Zero: The biography of a dangerous idea
February 11, 2020
Ever wondered how numbers came to be in the first place? What could possibly be so deep about a number that expresses void, infinity?
This book is loaded with fascinating fact about the beginnings of the philosophy of the void itself. The most engrossing part of the book is the controversy zero has initiated in mathematics and religion, for it is a number we mostly disregard in our daily lives.
The author brought up the calendar system issue on how the year starts with zero instead on one. many historical facts were included which I consider them to be the philosophical foundations of zero.
The author included a tremendous amount of mathematical and physical examples. He drove into time travel, the Big Bang theory, star measurements, the expansion of the universe, the nothingness property of space.
(unfinished)
February 20, 2020
This book is beautiful, highly emotive and relevant. I am aware that turning your pains and losses into words is not the easiest process to undergo. The lines speak of what most experience bu havent had the courage nor the words to express. This contributes to the book going viral amongst youngsters. Another factor could be the fact that the “poems” are intragram-like quotes which all of us millennials can relate to.

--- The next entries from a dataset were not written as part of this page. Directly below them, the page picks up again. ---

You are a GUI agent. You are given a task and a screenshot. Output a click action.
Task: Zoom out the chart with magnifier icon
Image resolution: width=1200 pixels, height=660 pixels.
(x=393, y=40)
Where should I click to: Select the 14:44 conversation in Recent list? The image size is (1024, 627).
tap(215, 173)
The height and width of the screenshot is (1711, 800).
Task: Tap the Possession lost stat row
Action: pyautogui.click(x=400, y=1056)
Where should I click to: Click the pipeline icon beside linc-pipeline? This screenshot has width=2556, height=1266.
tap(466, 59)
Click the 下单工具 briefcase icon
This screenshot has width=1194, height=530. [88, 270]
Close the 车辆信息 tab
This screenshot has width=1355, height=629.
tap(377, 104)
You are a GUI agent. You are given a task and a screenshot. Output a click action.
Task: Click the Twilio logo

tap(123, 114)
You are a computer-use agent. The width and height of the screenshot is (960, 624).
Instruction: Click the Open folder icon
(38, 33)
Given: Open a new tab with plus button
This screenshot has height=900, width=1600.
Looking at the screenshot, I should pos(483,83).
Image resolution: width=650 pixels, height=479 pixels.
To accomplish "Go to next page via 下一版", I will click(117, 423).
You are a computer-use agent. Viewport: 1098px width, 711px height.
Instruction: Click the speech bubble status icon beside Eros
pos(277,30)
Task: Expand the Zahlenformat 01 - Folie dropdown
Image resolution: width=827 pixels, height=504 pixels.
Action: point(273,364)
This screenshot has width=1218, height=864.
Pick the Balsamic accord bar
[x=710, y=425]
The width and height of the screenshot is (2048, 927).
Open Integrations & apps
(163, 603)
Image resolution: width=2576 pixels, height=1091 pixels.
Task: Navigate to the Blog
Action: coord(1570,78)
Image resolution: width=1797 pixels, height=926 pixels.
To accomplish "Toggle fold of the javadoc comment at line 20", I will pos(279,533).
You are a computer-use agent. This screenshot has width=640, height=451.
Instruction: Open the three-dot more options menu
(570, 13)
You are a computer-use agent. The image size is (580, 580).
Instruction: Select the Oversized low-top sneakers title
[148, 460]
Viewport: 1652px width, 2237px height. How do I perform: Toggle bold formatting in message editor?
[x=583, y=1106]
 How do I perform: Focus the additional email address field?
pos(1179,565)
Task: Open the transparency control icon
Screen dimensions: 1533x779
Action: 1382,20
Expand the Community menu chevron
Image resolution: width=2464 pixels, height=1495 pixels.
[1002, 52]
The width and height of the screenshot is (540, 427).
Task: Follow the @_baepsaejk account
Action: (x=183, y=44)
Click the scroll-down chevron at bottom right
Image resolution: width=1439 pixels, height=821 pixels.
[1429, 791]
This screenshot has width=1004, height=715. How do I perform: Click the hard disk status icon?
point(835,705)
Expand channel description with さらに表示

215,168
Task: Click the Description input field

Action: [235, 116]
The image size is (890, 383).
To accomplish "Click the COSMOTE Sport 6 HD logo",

However, the lines are poetically written, but to my humble opinion, sound very basic from a poetic standpoint. Don’t get me wrong, there are still some very good poems within the book. The Author’s free verse usage is not an excuse to not begin a sentence with a capital letter, nor to use comas when there should have been a period point. This makes me wonder what element imposes the return to line option at point A instead of point B. For instance
“you might not have been my first love
but you were the love that made
all other loves seem
irrelevant”
After some thought, I came to realize that perhaps it is the emotion, the order and sequence of the ideas themselves.
Overall I think this book is not to be understood or criticized, but only to be read with emotions.